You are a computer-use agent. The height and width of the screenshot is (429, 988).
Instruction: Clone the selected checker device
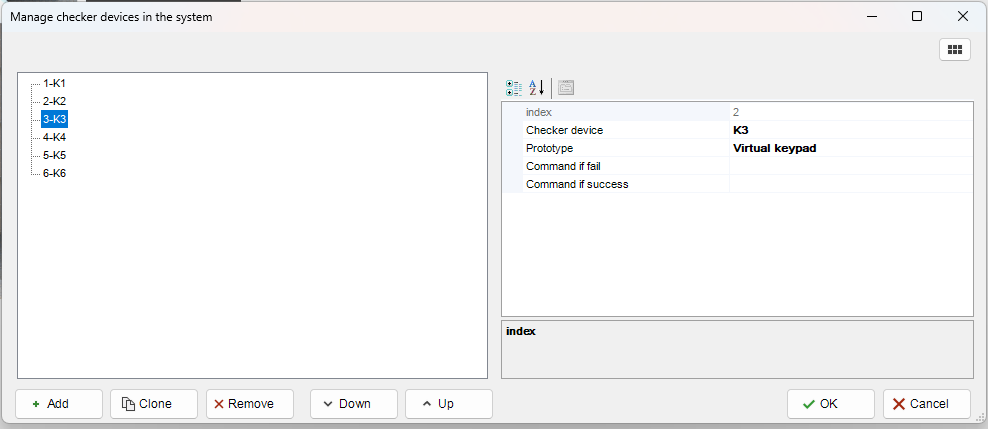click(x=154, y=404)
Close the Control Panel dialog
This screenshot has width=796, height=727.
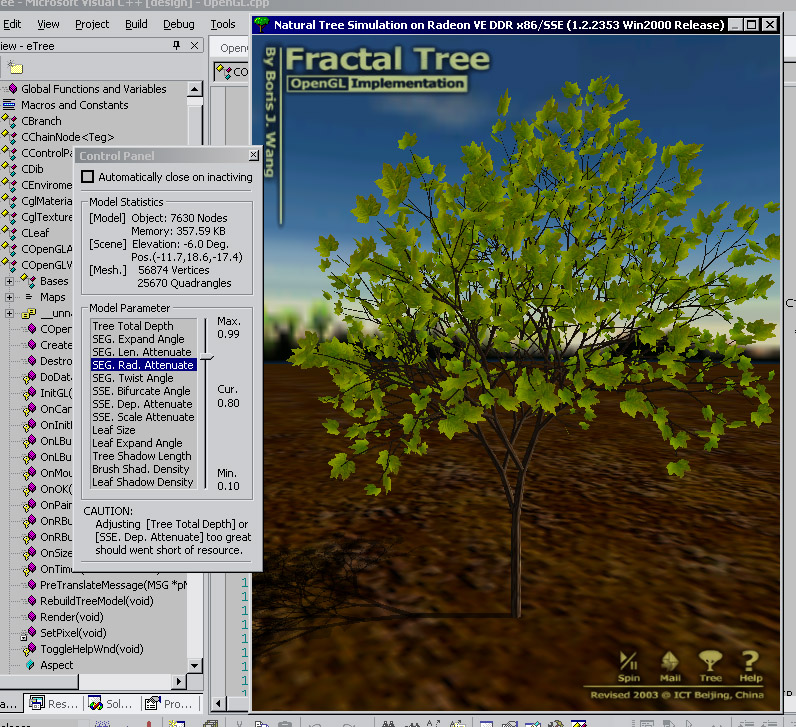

^^^^^^^^^^^^^^^^

**WHAT NEEDS TO BE DONE**
Print the listing exactly, pictures excluded.

**YOUR SOLUTION**
You are a computer-use agent. The height and width of the screenshot is (429, 988).
Instruction: Clone the selected checker device
click(x=154, y=404)
Close the Control Panel dialog
This screenshot has width=796, height=727.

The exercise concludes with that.